“Cumhurbaşkanı’nca başlatılan bağış kampanyalarına makbuz karşılığı yapılan ayni ve nakdi bağışların tamamı, beyannamede bildirilen vergi matrahından indirilebilecek”miş… Yani, ‘Yap, İşlet, Devret’ modeliyle, kullanılmayan köprüler, uçak inmeyen havaalanları inşa edip, işletmeden kazanamadıkları paraları devletten tahsil edenler, şimdi de ‘virüs’e karşı bağış yapıp, kahramanlıkları tescil edildikten sonra, verdikleri parayı vergilerinden düşecekler… Şaka gibi değil mi?

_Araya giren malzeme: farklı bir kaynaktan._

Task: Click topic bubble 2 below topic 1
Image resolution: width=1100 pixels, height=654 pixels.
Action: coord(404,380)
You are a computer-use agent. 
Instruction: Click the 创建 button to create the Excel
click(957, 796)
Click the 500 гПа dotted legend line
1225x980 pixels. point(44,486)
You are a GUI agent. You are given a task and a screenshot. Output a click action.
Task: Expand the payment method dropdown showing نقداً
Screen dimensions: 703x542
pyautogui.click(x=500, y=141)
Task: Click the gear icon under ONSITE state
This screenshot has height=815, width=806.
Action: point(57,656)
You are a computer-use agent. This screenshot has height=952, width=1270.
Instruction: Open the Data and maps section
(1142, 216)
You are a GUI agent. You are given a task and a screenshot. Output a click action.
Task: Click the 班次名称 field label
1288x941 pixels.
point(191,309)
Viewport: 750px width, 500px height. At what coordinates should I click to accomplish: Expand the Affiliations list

1 Nisan Dünya Şaka Günü’nde devletimizin şakalarının ardı arkası kesilmedi! Gezi’deki mizah gücünü unutmamış olan halkımız da, gelen topları karşılıksız bırakmadı. İşte bu güne en çok yakışanı: Cumhurbaşkanlığından Selahattin Demirtaş’a bir SMS gelmiş, “Evde Kal” yazan!… Başak Demirtaş yanıt vermiş: “Biz de onu diyoruz zaten!”… On binlerce mahkûmun serbest kalmasını sağlayacak, ama siyasi tutukluları kapsamına almayacak infaz yasası ülke gündemindeyken, bu şaka nice makaleden daha etkili değil mi?

Felaket anında şaka mı olur demeyin; biraz gülümsemeye, biraz umuda ihtiyacımız yok mu? Mizah, eleştirinin en güçlü hallerinden biridir. En acı durumlarda bile mizah duygumuzu yitirmemeye çalışırız. Kara mizah denir buna. Ölümle de alay eder, virüsle de… Sanal ortamda dolaşan karikatürler, şakalar yalnızca bir nefes arası değil, aynı zamanda güçlü bir eleştiri aracıdır.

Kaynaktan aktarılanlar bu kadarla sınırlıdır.